- [Aim]: Pull out every line of the records below that contains the string "Expand". Case counts.

........

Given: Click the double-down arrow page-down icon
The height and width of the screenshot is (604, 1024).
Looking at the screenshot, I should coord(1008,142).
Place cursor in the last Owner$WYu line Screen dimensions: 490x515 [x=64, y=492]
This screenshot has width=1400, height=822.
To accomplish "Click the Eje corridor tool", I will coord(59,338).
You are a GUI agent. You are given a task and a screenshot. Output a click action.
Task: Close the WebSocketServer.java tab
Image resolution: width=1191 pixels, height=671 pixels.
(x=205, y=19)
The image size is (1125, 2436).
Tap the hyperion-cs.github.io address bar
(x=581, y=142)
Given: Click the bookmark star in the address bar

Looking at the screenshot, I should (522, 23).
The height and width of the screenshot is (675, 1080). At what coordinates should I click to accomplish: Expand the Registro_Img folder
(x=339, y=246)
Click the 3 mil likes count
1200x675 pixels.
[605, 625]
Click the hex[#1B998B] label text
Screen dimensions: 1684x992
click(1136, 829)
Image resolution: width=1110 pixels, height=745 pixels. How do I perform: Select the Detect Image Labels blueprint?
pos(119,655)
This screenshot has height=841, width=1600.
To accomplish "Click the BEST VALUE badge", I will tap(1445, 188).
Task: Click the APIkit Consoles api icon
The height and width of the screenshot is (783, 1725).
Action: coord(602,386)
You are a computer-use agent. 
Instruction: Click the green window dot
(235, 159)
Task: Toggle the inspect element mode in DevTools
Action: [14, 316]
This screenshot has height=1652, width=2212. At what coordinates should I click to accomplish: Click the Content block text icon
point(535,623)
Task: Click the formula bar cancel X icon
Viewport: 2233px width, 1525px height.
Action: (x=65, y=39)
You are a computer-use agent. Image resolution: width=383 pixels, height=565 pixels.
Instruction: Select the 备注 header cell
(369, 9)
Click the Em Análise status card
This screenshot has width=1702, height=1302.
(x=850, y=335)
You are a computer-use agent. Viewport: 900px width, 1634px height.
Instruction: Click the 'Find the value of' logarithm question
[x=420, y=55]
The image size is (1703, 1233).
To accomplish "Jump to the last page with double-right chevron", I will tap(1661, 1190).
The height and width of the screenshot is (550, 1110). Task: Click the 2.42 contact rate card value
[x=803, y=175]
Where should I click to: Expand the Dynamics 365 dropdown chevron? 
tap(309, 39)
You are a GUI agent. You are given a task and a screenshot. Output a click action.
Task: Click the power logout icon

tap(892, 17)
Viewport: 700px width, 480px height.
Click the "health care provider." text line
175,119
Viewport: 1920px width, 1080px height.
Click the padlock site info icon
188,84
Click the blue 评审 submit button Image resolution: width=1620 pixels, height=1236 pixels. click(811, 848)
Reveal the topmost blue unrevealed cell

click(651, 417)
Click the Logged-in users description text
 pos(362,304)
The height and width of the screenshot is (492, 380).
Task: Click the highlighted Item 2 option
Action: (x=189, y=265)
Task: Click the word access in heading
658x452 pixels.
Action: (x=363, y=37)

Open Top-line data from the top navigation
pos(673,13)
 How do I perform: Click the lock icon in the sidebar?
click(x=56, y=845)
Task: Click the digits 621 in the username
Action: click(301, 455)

........

- [Result]:
The height and width of the screenshot is (675, 1080). At what coordinates should I click to accomplish: Expand the Registro_Img folder
Where should I click to: Expand the Dynamics 365 dropdown chevron? 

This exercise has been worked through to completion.